I'm currently enjoying Owen Hatherley, A Guide to the New Ruins of Great Britain (Verso, 2010).

It's a vicious attack on New Labour's PFI projects in 'regenerating' city centres. He terms the new style of PFI architecture 'pseudo-modernism', which takes some of the clean lines of modernism and bastardises them with the overt and ironic 'signs' features of postmodernism. The characteristics of the 'Blairite urbanism' are as follows (p.302):
  • use of a former brownfield site;
  • lots of wood detailing;
  • rhetoric of sustainability undermined by huge car parks and shopping malls adjacent;
  • water features;
  • brightly coloured rendered concrete;
  • irregular windows;
  • estate agent cliches.
There's an interesting chapter on Manchester, investigating how post-punk reflected the reaction to the slum clearances of the 1960s. By contrast, all he sees in the 'regenerated' Manchester is emptiness and falsity. Interesting fact that before all the warehouses were turned into loft apartments, in 1987 the city centre population was only around 300; now it's around 11,000. Yet all this comes with a social and indeed cultural price. The Spinningfields business district is the 'home of credit crunch chic'. The Urban Splash tower blocks in Collyhurst, which I often watch trundle by as I leave Victoria, come in for particular criticism.
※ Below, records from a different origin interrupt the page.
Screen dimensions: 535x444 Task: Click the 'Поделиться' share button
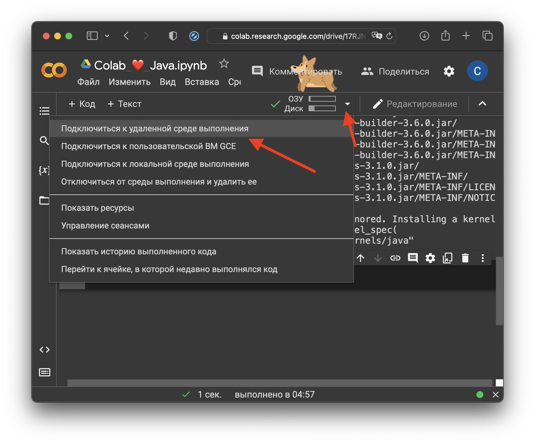tap(395, 71)
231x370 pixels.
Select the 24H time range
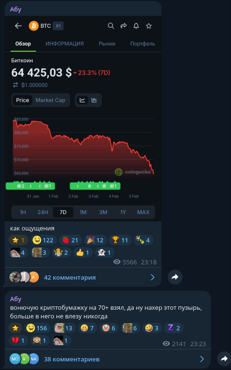[43, 212]
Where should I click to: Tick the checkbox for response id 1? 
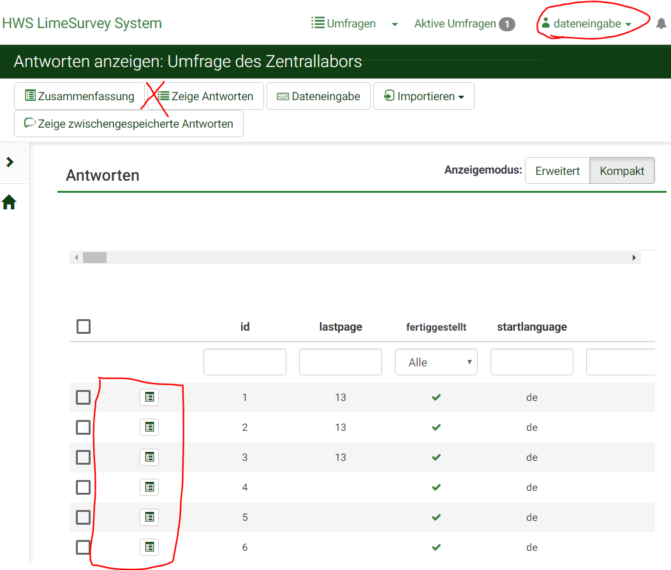coord(83,397)
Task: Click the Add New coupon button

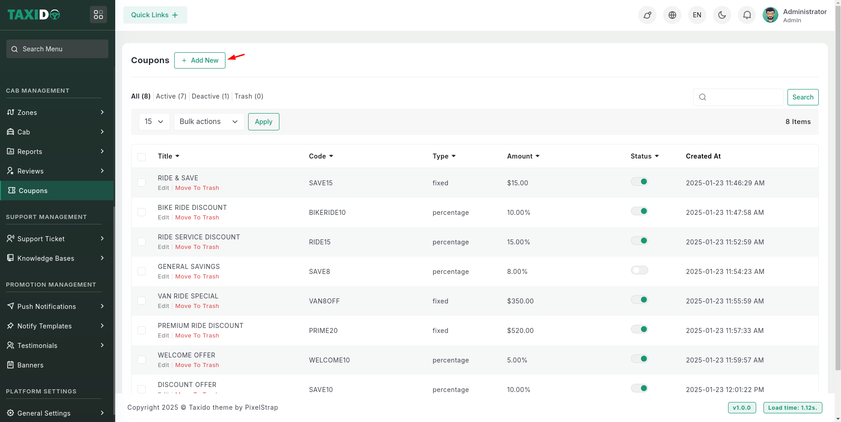Action: pos(200,60)
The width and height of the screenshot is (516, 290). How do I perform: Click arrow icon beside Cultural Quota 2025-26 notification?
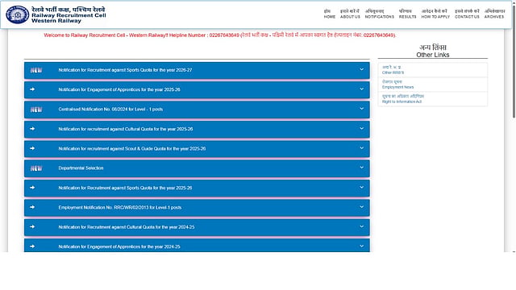[32, 129]
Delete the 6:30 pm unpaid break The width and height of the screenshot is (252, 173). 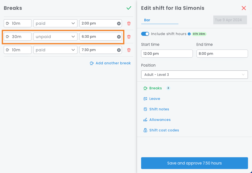pos(129,37)
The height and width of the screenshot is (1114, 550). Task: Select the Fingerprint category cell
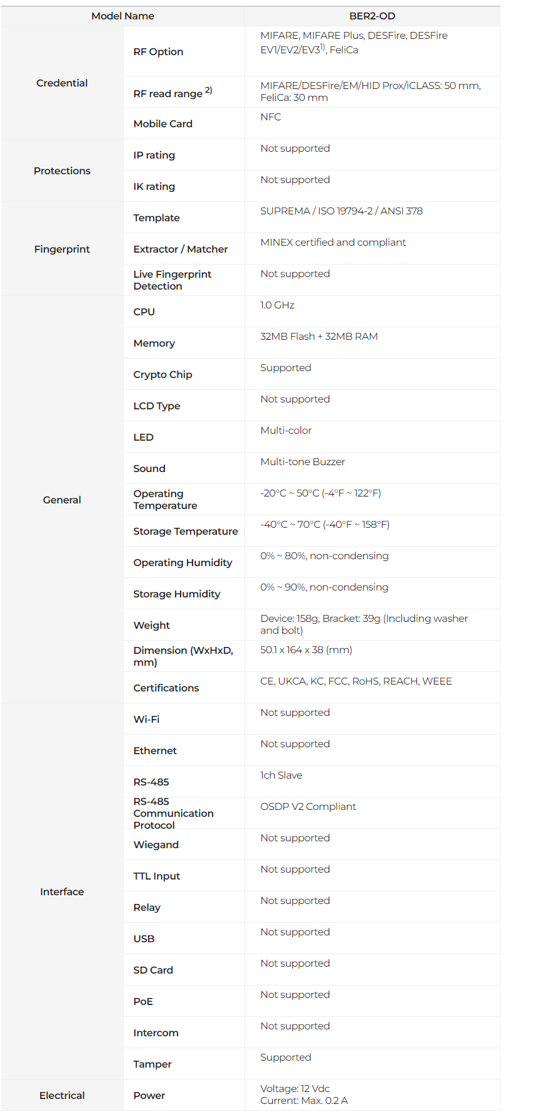tap(62, 249)
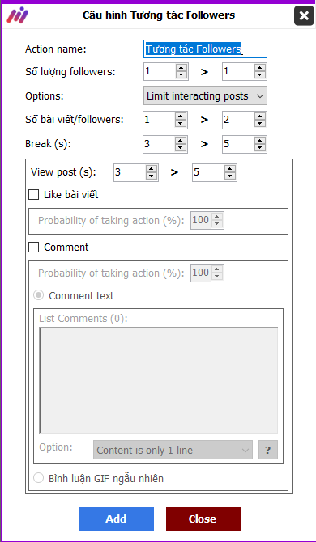Increase maximum Số bài viết/followers value
This screenshot has width=316, height=542.
coord(259,116)
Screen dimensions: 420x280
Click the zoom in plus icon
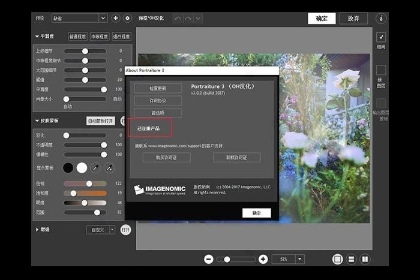263,259
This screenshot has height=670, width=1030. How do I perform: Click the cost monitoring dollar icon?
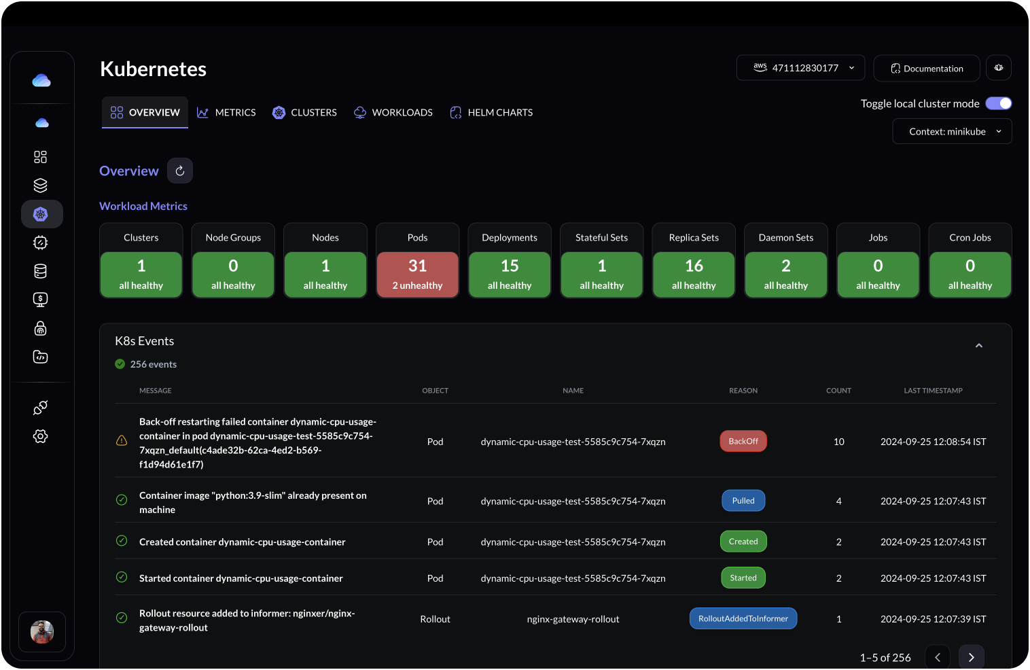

Named after suffragettes, and decked in artificial wood and pink paint, they are 'another example of the use of radical Mancunian history to sell Old Corruption all over again...It's surely only a matter of time before some disused factory or council block becomes Peterloo Apartments or Engels Mansions'. (p.141) Perfect examples of the soul-lessness of 'pseudo-modernism', slapping heritage onto every project to give it meaning, but taking the real meaning out in the process.
one of the 'Pankhurst' blocks in the mist
Also, the chapter on the West Riding has photographs of the wastes around Wakefield Kirkgate and the massive hole in the centre of Bradford that mirror almost exactly the ones that I took on my research trips. I must have a similar architectural/psychogeographical mind.
old railway station hotel pub,
Wakefield Kirkgate, 2010
'give it back to the people' graffiti
on the defunkt Bradford Westfield development, 2009





















His blog is also worth a look - http://nastybrutalistandshort.blogspot.com/.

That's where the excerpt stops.